» **Text block**:
▶

In the looming battle for public education dollars, Jon Hage has launched a pre-emptive strike.
His school management company, Charter Schools USA, has doled out more than $205,000 in contributions to political candidates and organizations this election cycle, state records show. That's more than triple what the Fort Lauderdale-based company spent on political campaigns in 2010, and seven times what it spent in 2008.
"If we don't support our friends in Tallahassee, they are left out there to take the enemy's bullet," Hage said.
For-profit education companies are becoming serious players in lobbying the Florida Legislature. In the current election cycle, charter school companies, school management firms, online learning outfits and for-profit colleges have lavished more than $1.8 million to statehouse candidates, electioneering organizations and political parties, according to a Miami Herald review of Florida campaign finance data. Most of the money went to Republicans, whose support of charter schools, vouchers, online education and private colleges has put public education dollars in private-sector pockets.

◀

» **Supplied data**:
▶

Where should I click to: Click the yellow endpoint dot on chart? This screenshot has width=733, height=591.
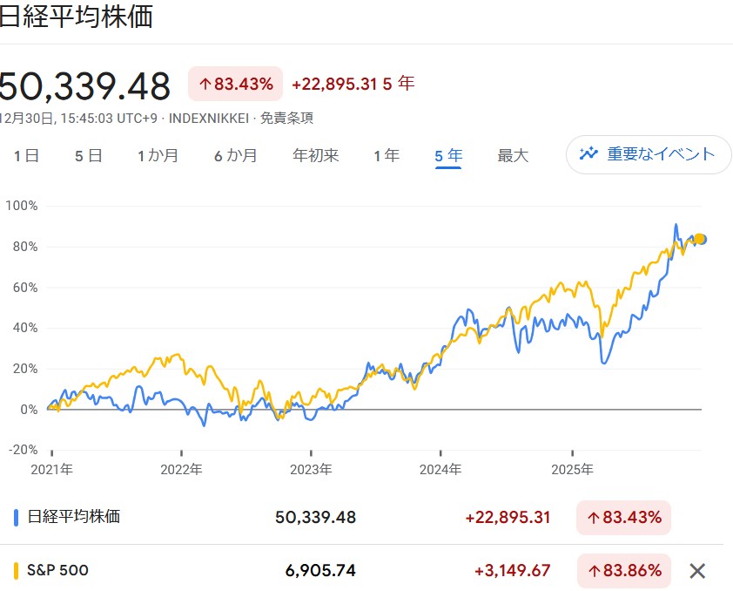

◀

» **What the exercise asks**:
Using the article on for-profit education companies' political spending, answer the following:
1. In which city is Charter Schools USA based?
2. What total have for-profit education companies given to statehouse candidates, electioneering organizations and political parties in the current election cycle?
3. Which party received most of that money?

» **Complete response**:
1. Fort Lauderdale
2. More than $1.8 million
3. The Republicans